Belfast Telegraph

Locking up offenders is often not the best penaltyProbation has proved to be an effective method of tackling crime and rehabilitating criminals, says Ronnie Spence

Today, Justice Minister, David Ford, launched the Probation Board for Northern Ireland's three-year corporate plan. Probation plays a crucial role in the criminal justice system.

It supervises around 4,700 offenders in the community, a figure likely to grow over the next decade. In addition, some 9,700 reports a year are provided, mainly to assist the courts in deciding sentences for convicted offenders.

Nearly everyone has strong views about how to deal with offenders and it is a topic that rouses strong passions, especially if you, your family or your community have suffered directly from crime. Our priority is preventing more people becoming victims of crime.

The costs of re-offending are high. There are firstly the costs to, and impact on, the victims of that further offence; which can be immense. Then, there are the costs to the police of investigating the crime, the public prosecution service in taking a case to court, the legal aid budget in financing the legal costs of defendants, the courts in holding a trial, and the prison and probation services in implementing the sentence.

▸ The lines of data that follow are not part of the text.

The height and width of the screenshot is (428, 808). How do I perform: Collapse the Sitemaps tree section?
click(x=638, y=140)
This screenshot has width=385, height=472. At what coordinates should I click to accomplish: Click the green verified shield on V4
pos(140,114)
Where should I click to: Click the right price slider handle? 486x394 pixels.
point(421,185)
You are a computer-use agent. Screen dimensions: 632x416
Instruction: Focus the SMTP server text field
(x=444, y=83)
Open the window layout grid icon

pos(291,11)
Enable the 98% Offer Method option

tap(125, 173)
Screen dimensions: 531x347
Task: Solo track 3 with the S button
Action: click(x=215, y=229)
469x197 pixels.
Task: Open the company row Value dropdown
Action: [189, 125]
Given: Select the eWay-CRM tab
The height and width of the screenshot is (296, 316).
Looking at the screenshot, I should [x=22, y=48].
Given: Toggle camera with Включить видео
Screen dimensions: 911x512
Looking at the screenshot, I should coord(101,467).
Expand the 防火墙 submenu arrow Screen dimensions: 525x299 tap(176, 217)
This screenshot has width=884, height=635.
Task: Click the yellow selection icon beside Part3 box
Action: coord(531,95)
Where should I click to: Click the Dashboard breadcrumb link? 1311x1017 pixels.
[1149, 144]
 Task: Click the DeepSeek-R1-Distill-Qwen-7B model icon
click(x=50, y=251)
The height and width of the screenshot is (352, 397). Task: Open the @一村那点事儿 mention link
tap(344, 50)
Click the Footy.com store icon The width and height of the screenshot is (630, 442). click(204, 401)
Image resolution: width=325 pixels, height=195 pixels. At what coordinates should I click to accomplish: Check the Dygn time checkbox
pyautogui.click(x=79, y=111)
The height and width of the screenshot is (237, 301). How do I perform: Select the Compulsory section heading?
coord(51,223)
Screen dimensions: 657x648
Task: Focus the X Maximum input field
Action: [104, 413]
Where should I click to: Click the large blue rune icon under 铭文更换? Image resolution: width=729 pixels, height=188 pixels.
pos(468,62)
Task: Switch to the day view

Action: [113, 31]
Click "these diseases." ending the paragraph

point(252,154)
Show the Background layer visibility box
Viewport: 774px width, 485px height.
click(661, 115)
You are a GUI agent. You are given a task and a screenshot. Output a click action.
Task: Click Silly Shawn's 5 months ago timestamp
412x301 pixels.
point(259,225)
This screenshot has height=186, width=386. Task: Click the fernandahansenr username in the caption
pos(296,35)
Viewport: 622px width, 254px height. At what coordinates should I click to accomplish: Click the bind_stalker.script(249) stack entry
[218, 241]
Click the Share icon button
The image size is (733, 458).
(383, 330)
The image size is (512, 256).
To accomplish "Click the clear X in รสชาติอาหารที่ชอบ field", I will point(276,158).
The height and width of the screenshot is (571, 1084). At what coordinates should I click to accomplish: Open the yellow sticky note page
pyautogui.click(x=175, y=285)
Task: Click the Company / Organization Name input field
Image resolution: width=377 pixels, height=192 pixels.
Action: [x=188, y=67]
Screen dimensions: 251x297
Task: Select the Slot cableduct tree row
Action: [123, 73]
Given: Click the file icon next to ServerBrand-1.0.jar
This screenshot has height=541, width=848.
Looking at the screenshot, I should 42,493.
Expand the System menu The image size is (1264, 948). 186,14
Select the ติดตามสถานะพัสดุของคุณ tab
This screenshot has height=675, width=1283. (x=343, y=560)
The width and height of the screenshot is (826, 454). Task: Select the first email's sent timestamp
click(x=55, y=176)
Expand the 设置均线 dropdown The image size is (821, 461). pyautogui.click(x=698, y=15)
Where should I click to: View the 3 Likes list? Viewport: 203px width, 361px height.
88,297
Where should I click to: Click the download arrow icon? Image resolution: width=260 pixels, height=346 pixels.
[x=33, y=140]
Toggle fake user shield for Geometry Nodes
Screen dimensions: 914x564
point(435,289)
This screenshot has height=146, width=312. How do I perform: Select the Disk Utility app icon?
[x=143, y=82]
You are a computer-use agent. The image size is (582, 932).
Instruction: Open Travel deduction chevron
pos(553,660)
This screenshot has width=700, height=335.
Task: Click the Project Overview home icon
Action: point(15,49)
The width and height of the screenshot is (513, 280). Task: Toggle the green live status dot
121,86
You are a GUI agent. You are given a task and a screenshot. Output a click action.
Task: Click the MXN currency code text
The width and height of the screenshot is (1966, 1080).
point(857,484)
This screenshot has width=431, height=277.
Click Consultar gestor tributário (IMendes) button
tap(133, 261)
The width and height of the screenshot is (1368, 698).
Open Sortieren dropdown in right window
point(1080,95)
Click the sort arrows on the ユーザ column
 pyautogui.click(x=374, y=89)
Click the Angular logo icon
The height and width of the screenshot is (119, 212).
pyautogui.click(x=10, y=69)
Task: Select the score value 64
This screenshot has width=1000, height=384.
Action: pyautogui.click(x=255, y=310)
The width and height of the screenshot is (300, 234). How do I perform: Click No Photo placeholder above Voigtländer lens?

As well as our duty to do all we can to make our community safer, it also makes financial sense to seek to reduce the risks of re-offending.

But what sort of approach is likely to be most successful in reducing re-offending? We need to look carefully at the characteristics of offenders; most are male and aged under 30. Many offenders suffer from acute mental health problems; alcohol and substance abuse are also influential factors. For others, involvement in crime is simply the latest step in a life of failure - in their family, in attaining qualifications and skills, in finding and retaining a job, and in their personal relationships.

It is only a minority of offenders who are totally unable to distinguish between right and wrong, are willing to use violence to satisfy their needs, and show little recognition of the impact of their action on victims and society.

David Cameron recently said: "Responsibility for crime always lies with the criminal. But crime has a context. And we must not shy away from it."

The challenge is therefore to devise responses most appropriate for each offender; that reflect the impact of the offence; take full account of the future threat to the community; and carry the best prospects of changing behaviours.

In responding to this challenge, there is a growing awareness that:

n Some offenders must go to prison for a very long time because of the seriousness of their offence and the very high risk that they may re-offend;

n Offenders with serious mental health or substance abuse problems may be better managed under arrangements that can address these problems;

n For some offenders demanding community sentences which challenge and change attitudes and behaviours can be more effective at reducing re-offending than short prison sentences;

n Those sentenced to longer sentences followed by a period on probation require considerable work by prison and probation staff to address the underlying causes of their offending.

The trend is, therefore, likely to mean increasing numbers of offenders supervised in the community.

The latest evidence about reoffending shows that around three quarters of offenders on community service and probation orders do not re-offend within one year.

Probation works and the majority of offenders do not go on to re-offend. Those who do choose to reoffend are held to account.

Probation works in all parts of Northern Ireland to make our society safer and help offenders to adopt a more positive and constructive life. Probation prides itself in seeking to work in, through and with the community. We already work with over 300 bodies in the voluntary and community sectors and we want to build on that foundation, including developing arrangements for a mentoring scheme. The coming years will challenge PBNI to build on its record of achievement.